P. v. Allen
Filed 6/26/07 P. v. Allen CA5
Opinion following remand from U.S. Supreme Court
NOT TO BE PUBLISHED IN THE OFFICIAL REPORTS
California Rules of Court, rule 8.1115(a), prohibits courts and parties from citing or relying on opinions not certified for publication or ordered published, except as specified by rule 8.1115(b). This opinion has not been certified for publication or ordered published for purposes of rule 8.1115.

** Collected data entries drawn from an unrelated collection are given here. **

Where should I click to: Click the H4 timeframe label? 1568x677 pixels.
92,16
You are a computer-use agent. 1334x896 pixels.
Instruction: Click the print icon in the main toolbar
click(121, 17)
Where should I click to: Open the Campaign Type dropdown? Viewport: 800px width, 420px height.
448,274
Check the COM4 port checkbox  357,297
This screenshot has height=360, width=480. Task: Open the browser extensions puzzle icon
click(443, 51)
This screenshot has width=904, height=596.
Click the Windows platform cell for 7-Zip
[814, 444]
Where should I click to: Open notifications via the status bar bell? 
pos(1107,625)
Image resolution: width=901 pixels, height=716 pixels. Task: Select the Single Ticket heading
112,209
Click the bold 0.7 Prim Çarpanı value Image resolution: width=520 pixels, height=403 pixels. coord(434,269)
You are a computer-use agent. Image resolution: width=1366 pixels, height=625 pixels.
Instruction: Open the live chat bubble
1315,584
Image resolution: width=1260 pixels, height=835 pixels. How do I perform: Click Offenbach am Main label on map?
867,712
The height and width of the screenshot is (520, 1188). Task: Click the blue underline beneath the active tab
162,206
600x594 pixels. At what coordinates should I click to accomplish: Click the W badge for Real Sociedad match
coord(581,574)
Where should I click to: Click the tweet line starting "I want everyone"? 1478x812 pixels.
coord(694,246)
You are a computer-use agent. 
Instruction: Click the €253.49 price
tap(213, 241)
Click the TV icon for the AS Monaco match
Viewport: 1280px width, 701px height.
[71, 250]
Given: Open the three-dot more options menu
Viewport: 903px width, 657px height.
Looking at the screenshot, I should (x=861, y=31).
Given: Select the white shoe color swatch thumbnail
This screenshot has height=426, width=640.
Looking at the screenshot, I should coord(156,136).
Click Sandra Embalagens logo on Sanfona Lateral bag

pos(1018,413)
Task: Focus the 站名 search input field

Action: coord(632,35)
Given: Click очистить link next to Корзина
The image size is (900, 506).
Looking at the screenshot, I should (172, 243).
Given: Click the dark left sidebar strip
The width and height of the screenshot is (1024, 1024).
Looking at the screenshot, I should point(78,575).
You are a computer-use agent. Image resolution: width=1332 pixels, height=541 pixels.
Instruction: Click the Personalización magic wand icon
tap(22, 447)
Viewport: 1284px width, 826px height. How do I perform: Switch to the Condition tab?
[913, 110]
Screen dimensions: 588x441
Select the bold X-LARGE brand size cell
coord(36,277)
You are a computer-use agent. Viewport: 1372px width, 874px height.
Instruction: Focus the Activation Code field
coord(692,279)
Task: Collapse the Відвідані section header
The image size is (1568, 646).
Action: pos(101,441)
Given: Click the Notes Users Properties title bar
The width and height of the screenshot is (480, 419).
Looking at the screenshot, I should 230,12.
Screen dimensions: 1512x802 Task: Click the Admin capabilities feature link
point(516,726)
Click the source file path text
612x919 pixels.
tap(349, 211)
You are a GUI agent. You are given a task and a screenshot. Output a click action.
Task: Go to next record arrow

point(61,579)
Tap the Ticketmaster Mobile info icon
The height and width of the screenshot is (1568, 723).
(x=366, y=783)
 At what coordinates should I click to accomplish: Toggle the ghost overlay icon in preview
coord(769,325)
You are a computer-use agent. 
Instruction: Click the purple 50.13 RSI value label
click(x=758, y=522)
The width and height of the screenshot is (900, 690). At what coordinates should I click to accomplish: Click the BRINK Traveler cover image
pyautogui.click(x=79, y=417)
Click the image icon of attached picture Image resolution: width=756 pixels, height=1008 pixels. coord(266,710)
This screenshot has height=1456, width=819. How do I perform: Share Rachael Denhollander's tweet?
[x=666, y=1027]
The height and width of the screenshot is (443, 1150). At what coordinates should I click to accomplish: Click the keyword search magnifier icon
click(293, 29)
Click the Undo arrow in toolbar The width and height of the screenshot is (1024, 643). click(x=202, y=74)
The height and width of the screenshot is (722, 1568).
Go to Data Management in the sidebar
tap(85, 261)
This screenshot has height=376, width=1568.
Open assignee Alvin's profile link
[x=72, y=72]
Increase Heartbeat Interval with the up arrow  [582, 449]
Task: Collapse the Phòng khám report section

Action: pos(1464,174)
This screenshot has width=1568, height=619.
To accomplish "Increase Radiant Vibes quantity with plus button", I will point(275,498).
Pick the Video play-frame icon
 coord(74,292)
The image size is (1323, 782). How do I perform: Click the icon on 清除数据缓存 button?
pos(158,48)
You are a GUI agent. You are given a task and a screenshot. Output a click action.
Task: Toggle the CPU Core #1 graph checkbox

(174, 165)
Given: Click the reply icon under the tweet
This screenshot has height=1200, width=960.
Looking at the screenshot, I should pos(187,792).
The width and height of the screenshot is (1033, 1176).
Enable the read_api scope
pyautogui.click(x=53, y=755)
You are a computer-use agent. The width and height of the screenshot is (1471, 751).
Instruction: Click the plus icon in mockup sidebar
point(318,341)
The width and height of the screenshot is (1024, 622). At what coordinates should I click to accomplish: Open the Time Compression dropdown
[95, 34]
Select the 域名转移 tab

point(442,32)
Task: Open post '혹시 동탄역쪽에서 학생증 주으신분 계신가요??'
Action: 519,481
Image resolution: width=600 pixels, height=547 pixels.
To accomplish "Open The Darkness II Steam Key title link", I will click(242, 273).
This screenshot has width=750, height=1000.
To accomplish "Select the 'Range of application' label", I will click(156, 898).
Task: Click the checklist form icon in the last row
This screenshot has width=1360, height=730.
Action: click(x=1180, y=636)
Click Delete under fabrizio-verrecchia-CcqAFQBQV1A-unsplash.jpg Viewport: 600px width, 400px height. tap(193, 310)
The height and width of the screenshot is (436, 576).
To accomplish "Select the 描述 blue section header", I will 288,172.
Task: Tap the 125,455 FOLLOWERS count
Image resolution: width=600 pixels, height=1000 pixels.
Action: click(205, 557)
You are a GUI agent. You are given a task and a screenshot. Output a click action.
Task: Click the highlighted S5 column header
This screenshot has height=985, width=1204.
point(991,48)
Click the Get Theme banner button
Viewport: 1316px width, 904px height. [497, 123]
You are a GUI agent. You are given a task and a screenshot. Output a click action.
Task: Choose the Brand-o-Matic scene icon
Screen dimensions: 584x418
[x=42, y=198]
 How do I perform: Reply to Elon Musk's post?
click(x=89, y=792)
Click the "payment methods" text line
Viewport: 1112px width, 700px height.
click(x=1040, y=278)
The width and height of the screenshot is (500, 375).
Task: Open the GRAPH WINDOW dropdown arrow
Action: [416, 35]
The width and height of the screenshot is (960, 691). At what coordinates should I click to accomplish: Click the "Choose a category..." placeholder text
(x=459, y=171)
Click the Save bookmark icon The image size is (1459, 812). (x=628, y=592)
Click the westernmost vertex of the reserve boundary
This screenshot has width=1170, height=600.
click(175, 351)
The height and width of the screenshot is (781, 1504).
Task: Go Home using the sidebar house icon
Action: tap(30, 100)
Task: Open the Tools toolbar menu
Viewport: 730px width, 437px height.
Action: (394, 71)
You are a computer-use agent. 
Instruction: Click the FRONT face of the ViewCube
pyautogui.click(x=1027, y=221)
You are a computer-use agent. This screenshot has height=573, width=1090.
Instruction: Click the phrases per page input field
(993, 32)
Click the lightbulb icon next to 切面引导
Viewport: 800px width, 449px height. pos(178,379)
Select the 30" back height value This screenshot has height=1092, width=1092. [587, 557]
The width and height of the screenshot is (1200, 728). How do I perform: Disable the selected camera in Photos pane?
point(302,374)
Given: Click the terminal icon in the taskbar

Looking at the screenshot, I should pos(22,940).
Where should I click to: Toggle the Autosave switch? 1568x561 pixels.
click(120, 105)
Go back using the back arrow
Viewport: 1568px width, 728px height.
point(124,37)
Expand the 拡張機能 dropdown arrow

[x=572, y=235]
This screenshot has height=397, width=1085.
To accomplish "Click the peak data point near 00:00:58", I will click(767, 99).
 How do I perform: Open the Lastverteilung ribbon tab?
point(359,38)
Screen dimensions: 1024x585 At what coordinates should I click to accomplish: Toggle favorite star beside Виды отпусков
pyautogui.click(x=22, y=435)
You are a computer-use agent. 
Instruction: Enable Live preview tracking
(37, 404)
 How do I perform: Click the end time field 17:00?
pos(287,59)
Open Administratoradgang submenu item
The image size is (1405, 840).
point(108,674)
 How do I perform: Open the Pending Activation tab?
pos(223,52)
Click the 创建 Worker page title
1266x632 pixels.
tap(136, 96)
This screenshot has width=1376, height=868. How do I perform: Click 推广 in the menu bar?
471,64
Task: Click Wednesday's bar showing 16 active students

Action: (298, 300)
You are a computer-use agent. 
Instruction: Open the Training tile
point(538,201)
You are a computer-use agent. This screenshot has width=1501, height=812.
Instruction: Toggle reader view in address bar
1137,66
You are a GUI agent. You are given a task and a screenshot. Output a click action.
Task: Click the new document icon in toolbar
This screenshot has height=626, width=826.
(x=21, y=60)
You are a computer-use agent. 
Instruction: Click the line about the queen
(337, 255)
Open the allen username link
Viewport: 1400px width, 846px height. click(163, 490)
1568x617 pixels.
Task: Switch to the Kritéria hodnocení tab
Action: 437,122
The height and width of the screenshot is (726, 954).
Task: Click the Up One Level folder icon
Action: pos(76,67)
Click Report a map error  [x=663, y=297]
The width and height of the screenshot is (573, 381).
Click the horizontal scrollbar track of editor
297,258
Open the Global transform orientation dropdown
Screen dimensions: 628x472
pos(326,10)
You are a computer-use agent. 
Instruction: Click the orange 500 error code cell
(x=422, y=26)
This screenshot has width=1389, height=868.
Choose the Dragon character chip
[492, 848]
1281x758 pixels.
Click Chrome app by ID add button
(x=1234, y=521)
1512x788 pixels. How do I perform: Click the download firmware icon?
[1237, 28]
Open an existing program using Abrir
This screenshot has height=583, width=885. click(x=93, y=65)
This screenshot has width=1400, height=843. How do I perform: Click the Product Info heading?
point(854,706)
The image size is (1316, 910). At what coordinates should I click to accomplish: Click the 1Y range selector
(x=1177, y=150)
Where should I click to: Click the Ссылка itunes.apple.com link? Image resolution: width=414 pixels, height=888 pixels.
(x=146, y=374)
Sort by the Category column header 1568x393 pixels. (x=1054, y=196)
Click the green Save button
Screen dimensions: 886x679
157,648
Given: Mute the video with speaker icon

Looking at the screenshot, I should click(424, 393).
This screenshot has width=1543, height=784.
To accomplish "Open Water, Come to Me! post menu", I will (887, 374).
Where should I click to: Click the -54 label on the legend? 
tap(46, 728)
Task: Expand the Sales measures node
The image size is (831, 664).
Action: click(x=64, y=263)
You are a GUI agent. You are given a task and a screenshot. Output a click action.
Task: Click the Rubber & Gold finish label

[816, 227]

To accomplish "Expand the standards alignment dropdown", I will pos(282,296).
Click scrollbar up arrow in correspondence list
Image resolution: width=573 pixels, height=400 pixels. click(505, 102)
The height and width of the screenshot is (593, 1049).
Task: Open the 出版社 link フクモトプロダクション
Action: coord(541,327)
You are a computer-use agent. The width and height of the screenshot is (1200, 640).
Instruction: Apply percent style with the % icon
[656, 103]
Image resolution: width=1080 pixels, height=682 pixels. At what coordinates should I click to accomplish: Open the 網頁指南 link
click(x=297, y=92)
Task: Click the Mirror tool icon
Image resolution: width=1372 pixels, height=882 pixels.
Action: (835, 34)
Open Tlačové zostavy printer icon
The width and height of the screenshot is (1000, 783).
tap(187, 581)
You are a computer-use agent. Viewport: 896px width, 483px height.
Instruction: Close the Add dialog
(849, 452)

IN THE COURT OF APPEAL OF THE STATE OF CALIFORNIA
FIFTH APPELLATE DISTRICT
THE PEOPLE, Plaintiff and Respondent, v. CURTIS ALLEN, Defendant and Appellant. | F045583 (Super. Ct. No. MCR013734) OPINION |
THE COURT*
APPEAL from a judgment of the Superior Court of Madera County. Edward P. Moffat, Judge.
James F. Johnson, under appointment by the Court of Appeal, for Defendant and Appellant.
Bill Lockyer and Edmund G. Brown, Jr., Attorneys General, Robert R. Anderson and Dane R. Gillette, Chief Assistant Attorneys General, Mary Jo Graves and Michael P. Farrell, Assistant Attorneys General, Louis M. Vasquez and Brian Alvarez, Deputy Attorneys General, for Plaintiff and Respondent.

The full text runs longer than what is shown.